** BRANO FORNITO **
--------

Tra la seconda metà degli anni ottanta e la prima degli anni novanta abbiamo assistito, in particolar modo nel mondo musicale legato a Nashville, ad un profondo rinnovamento musicale che ha riportato in primo piano le più genuine radici della country music filtrate attraverso la sensibilità e la modernità di artisti come Dwight Yoakam, Clint Black, Travis Tritt, Brooks & Dunn, Randy Travis ed innumerevoli altri.
Nell’ultima parte della decade appena trascorsa invece i sintomi di riflusso e di commercializzazione esasperata hanno riportato l’ago della bilancia verso un ‘melange’ musicale in cui pop e rock hanno rappresentato la componente più evidente.
Tutto ciò secondo me fa parte del ‘ciclo fisiologico’ proprio della storia della country music commerciale che ha sempre visto alternanza di periodi in cui tradizione e ‘modernità’ hanno diviso e infiammato i critici e gli appassionati.

--------

Voci della raccolta:
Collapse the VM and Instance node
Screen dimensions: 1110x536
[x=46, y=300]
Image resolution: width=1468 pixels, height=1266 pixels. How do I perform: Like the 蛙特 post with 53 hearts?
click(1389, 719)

--------

** COSA FARE **
Riprendi il brano sulla country music dopo la sua ultima frase e proseguilo con qualche frase nello stesso registro.

** RISPOSTA SCRITTA **
Patty Loveless è stata ed è una delle figure che ha saputo far convivere queste due anime in una carriera ormai lunga ma lungi dall’aver esaurito la sua passione e la sua ispirazione.
Patty Loveless, al secolo Patricia Ramey, nasce il 4 gennaio 1957 nella piccola comunità mineraria di Elkhorn City ma cresce a poche miglia di distanza nella cittadina di Pikeville, sud est del Kentucky. All’età di dieci anni si deve trasferire con la famiglia nella più grande Louisville, circa duecento miglia ad ovest, perché il padre John Ramey ha bisogno di più approfondite cure mediche, essendosi ammalato dopo parecchi anni di lavoro in miniera.
Proprio a Louisville Patty inizia ad interessarsi seriamente alla musica, old-time, bluegrass e country che i genitori regolarmente ascoltano. Da Bill Monroe a Kitty Wells, dagli Stanley Brothers a Flatt & Scruggs, queste sono le radici musicali della famiglia di Patty Loveless.
Con un grosso sacrificio economico il padre di Patty le compera una chitarra acustica e le paga alcune lezioni, spingendola nella direzione che lei gli aveva indicato.
Le canzoni di Loretta Lynn e di Dolly Parton sono le prime con le quali Patty Loveless si cimenta, assieme ai traditionals presi dal repertorio dei grandi della musica bluegrass e old-time.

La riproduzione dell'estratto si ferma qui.